# Looking Dot.Net Job in SG



## mohansktrt

Hi Everybody, I've 4.5 years of experience in Software Development. I am working in reputed MNC company in Chennai. I am interest to migrate Singapore.

For Extra curriculum I've completed MCTS certification and PG Diploma in Cyber Security Ethical Hacking certifiaction from IMT B-School. 

I've contacts with some agencies. Agencies are told if i am available for FACE to FACE interview in SG they arrange the interviews. so I am planning to travel Singapore on April month for job search. 

Can some one please advice, April is the correct month for travel? or please recommend which month is better for job search.

Thanks in advance.


----------



## simonsays

My advice: there is no time called as good time for interviews.
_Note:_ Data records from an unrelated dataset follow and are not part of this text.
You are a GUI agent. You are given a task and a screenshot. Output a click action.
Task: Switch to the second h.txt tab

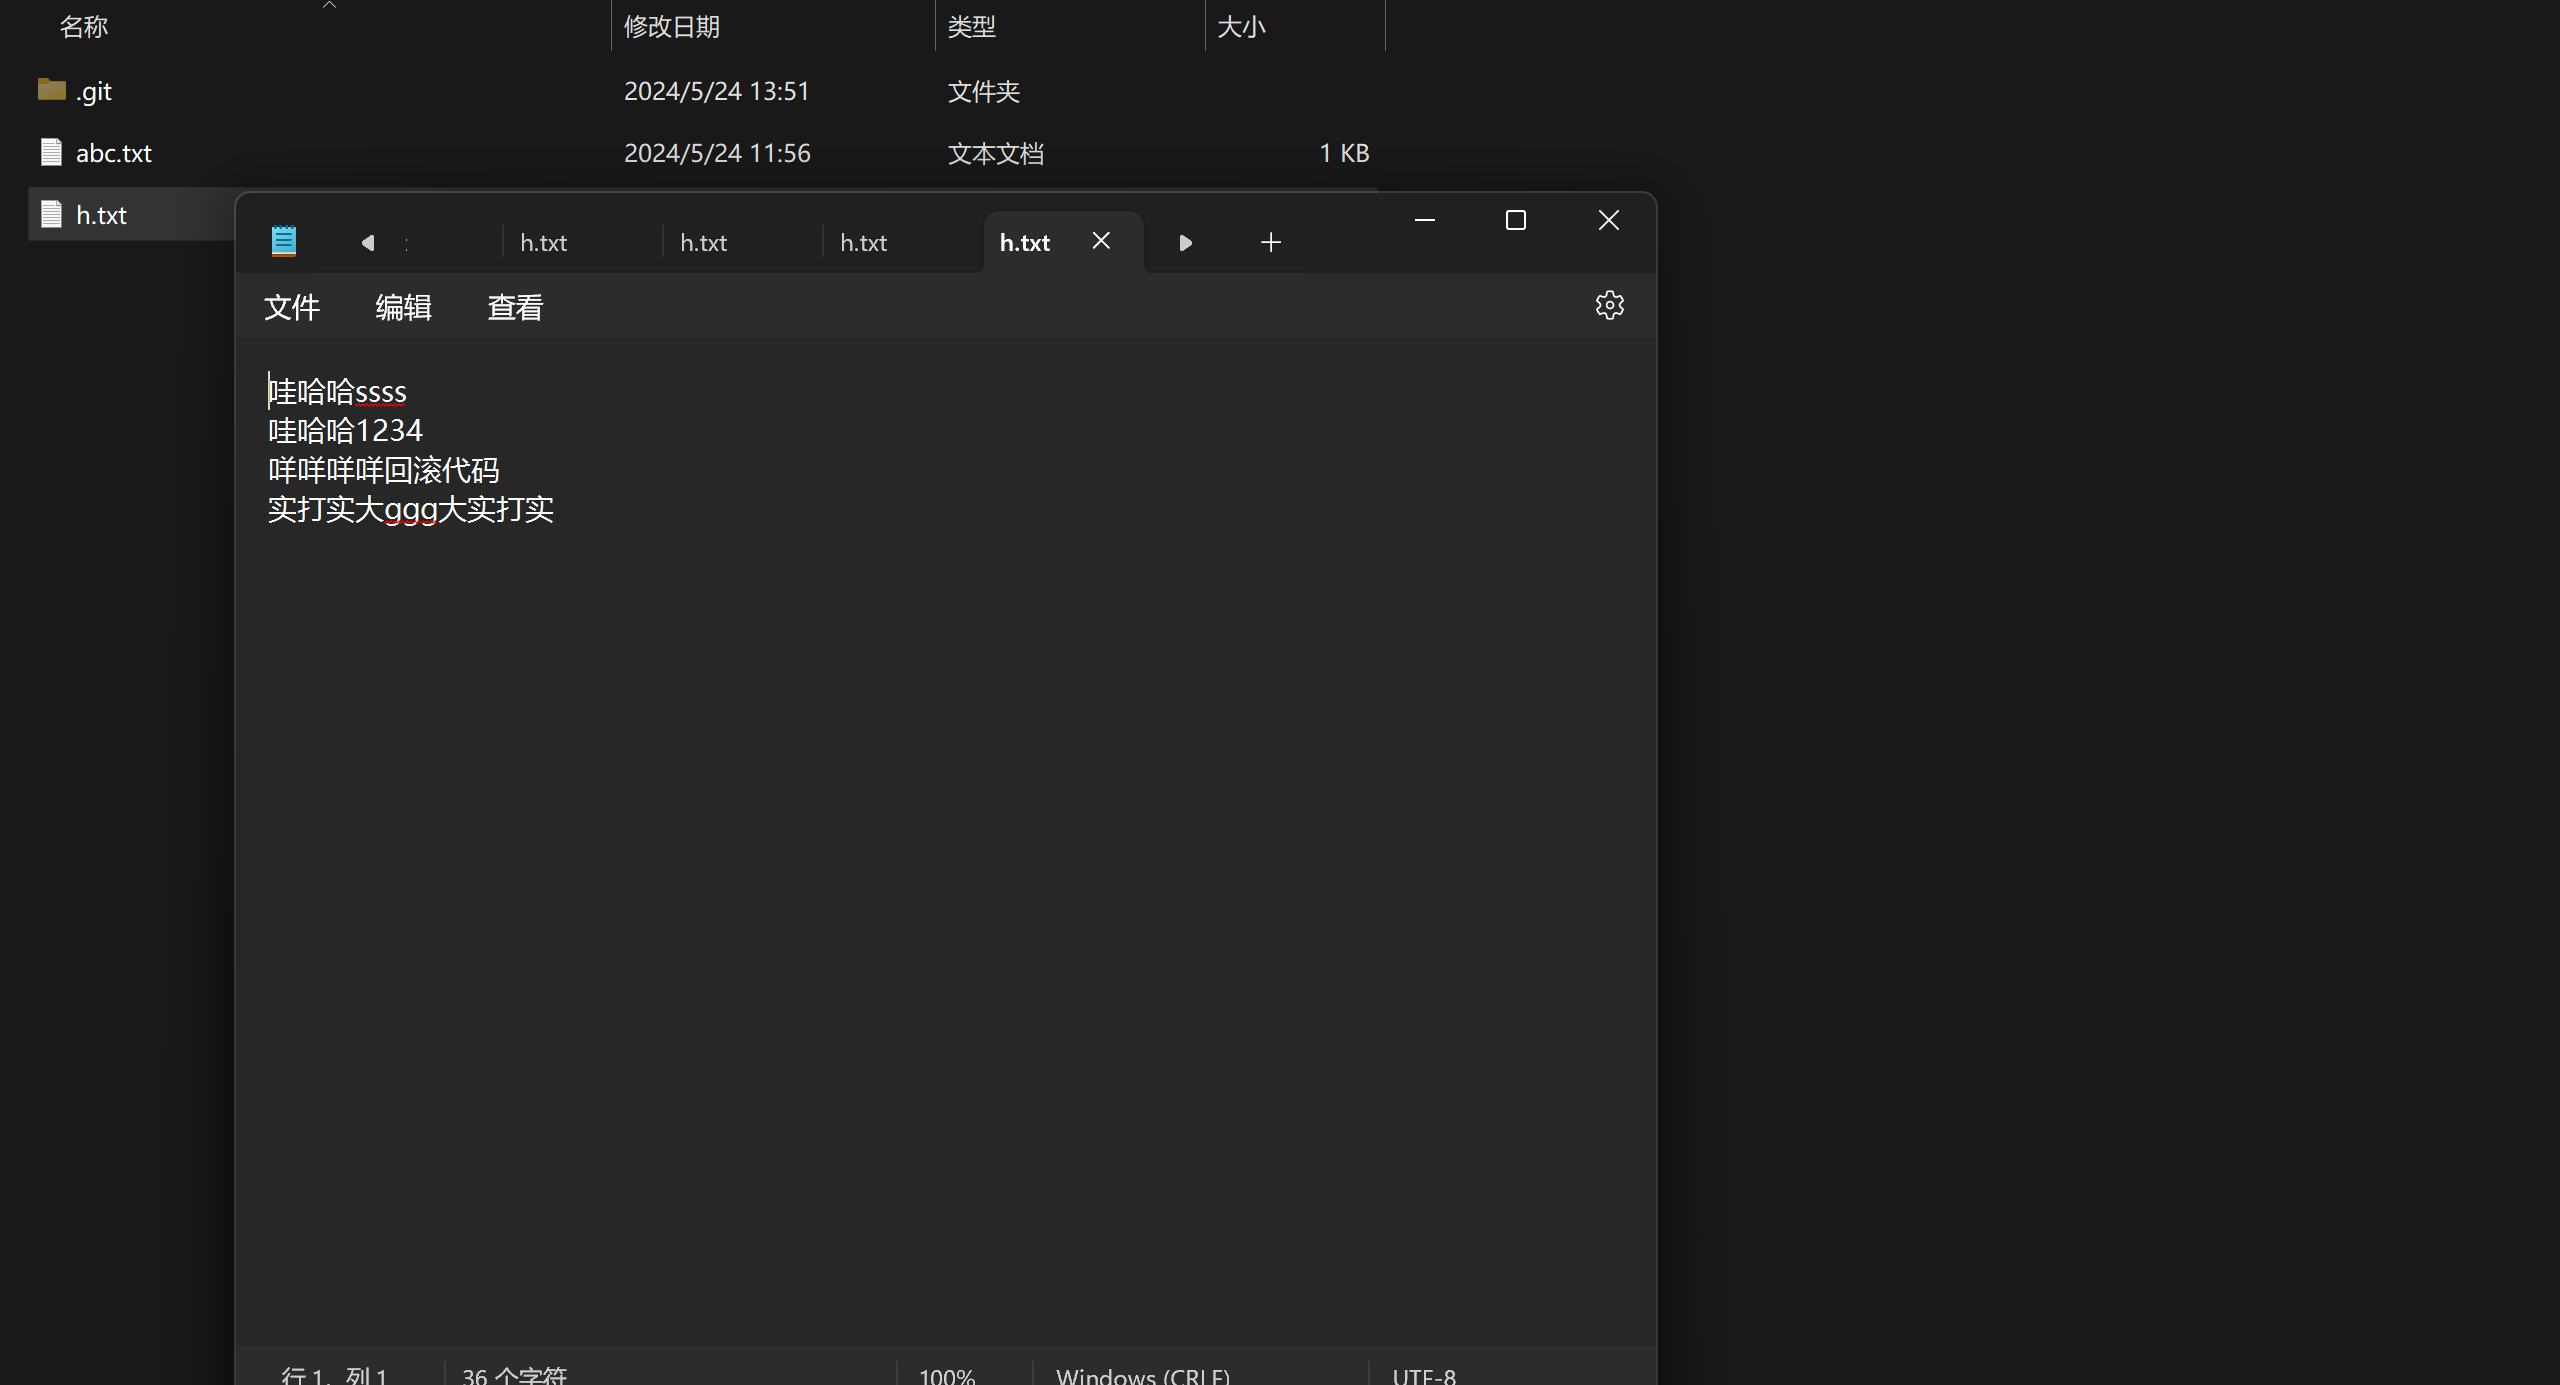(x=704, y=243)
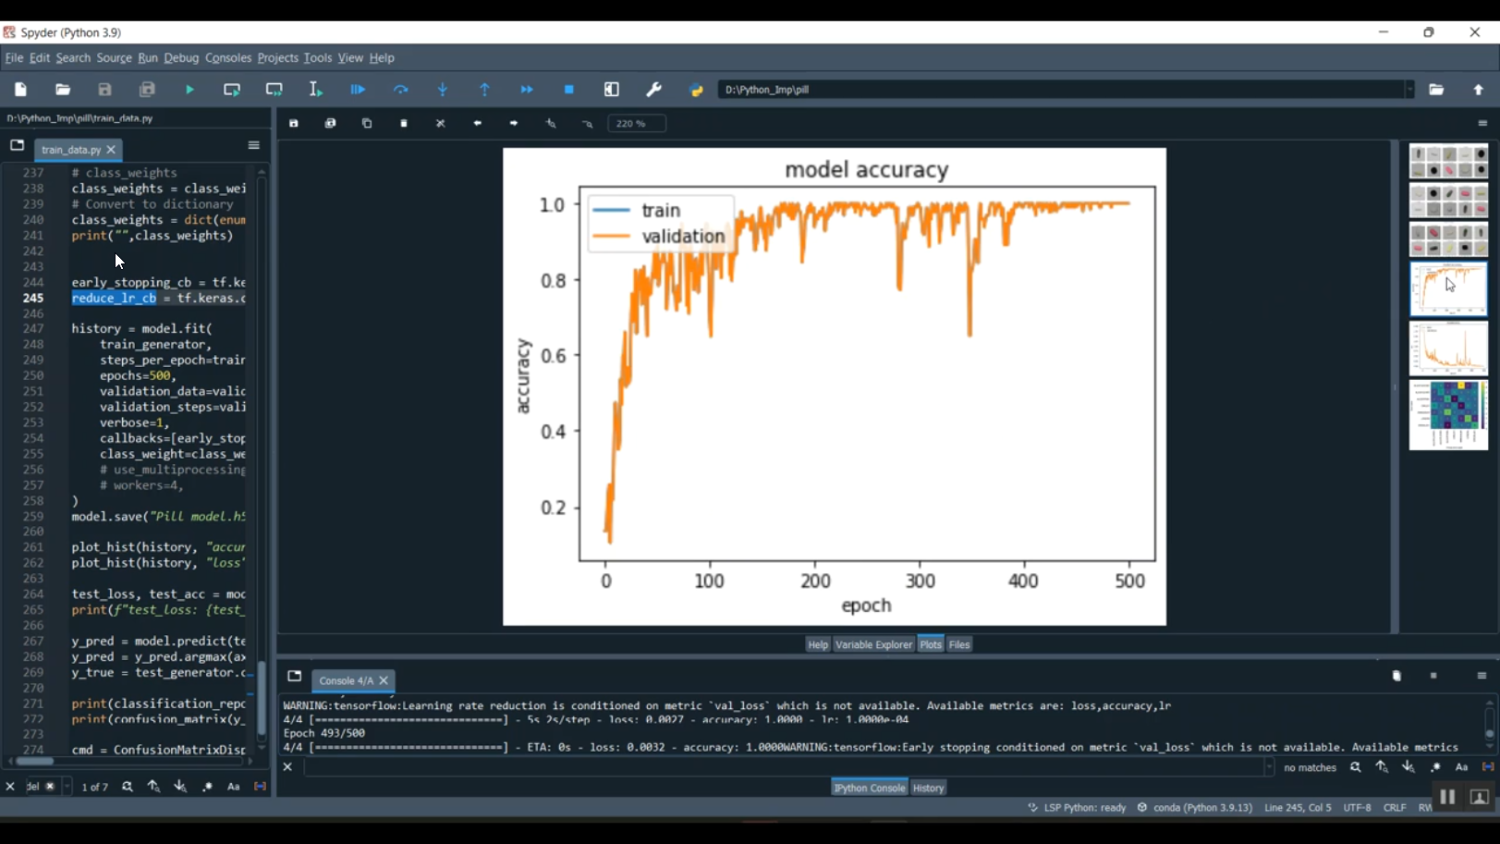Remove the current plot with trash icon

404,124
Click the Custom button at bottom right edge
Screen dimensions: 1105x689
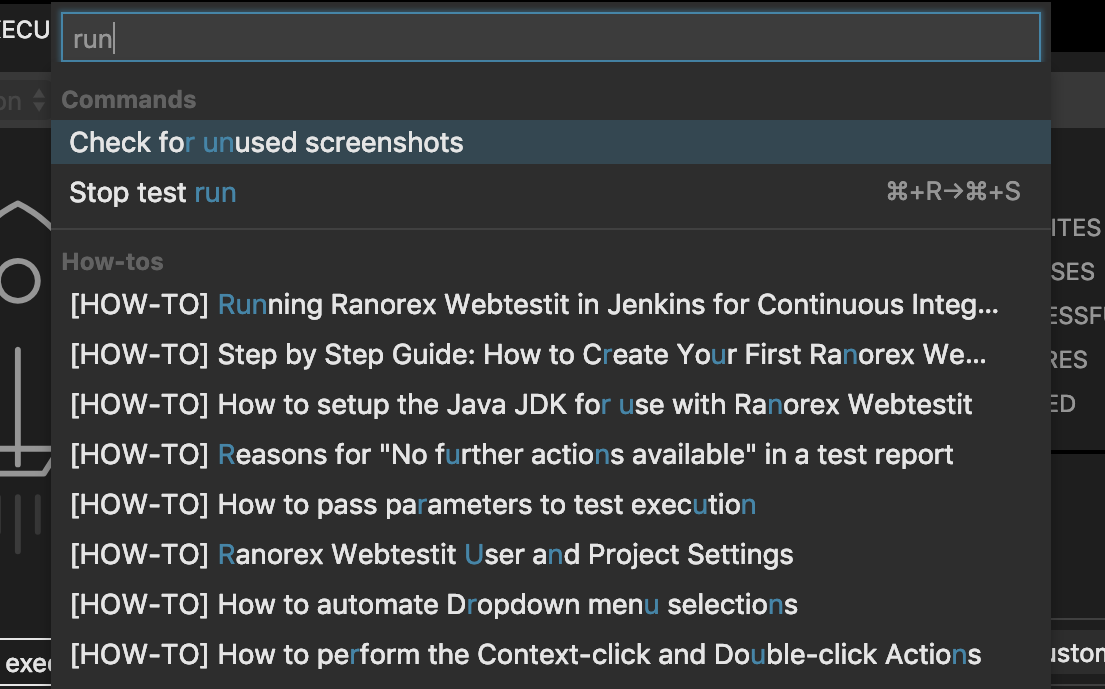(x=1078, y=656)
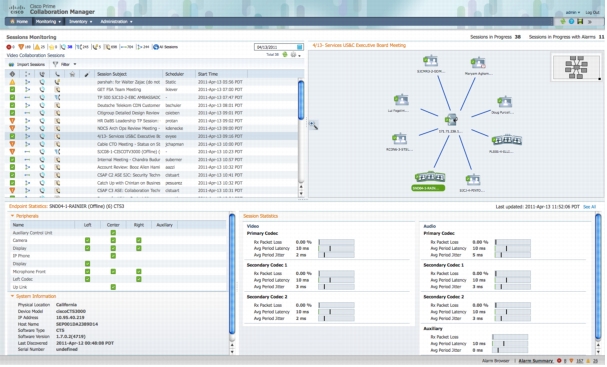Click the Video Primary Codec Avg Period Latency bar
This screenshot has width=607, height=367.
pyautogui.click(x=336, y=249)
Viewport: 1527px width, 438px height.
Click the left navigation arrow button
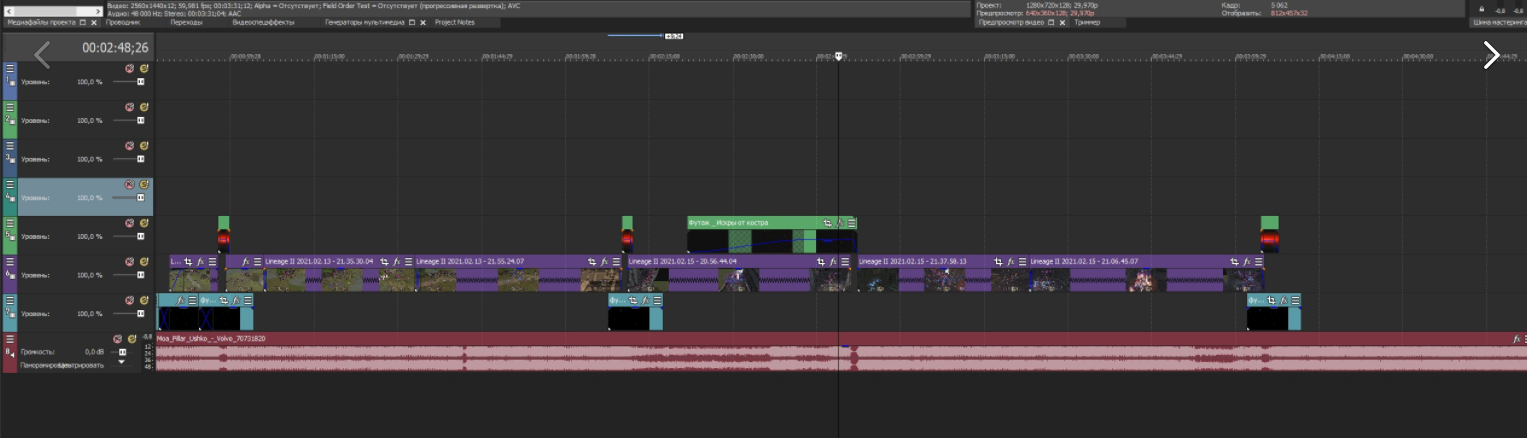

If the market is good, generally January / Feb is a good time, as most people tender their resignation after receiving their bonusses / chinese new year benefits.

This year such practice seems a bit quite, though there are advertisements for vacancies as ever.

Most companies now prefer the candidate is here in presence for interviews, due to a flood of dubious candidates who failed to deliver.

Try to work with reputed and international agencies, as they will ensure you dont waste your time. Small time operators will hook you and hold and possess you till you exhaust yourself, and generally, small time operators will demand agency fees. Larger companies dont charge agency fee.

Hope this helps.

Cheers


----------



## nomad4ever

Great advice, *ecureilx*. Coming in person always beats application from far away. These days there are plenty of duds, applying for 10-20 different jobs at the same time, so employers generally like candidates who are in town, even better with PR already.


----------



## 83.giggles

i agree with ecureilx. there is no good month to find a job as it is relatively the same every month. 

i think that you should just come down in april for the interview better then not coming at all. before your interview with that particular company try looking for other job vacancy in other companies and set your interview in april as well. by doing so, you are able to fully utilize your time here with many interviews already lined up. increase your chances of getting hired.


----------



## 83.giggles

ohh. i forgot to mention. try checking out websites such as mocca, jobsdb, 88db, sgclassifieds, singapore.gumtree.sg.

they may have some job vacancy or recruitment agents you can go to.


----------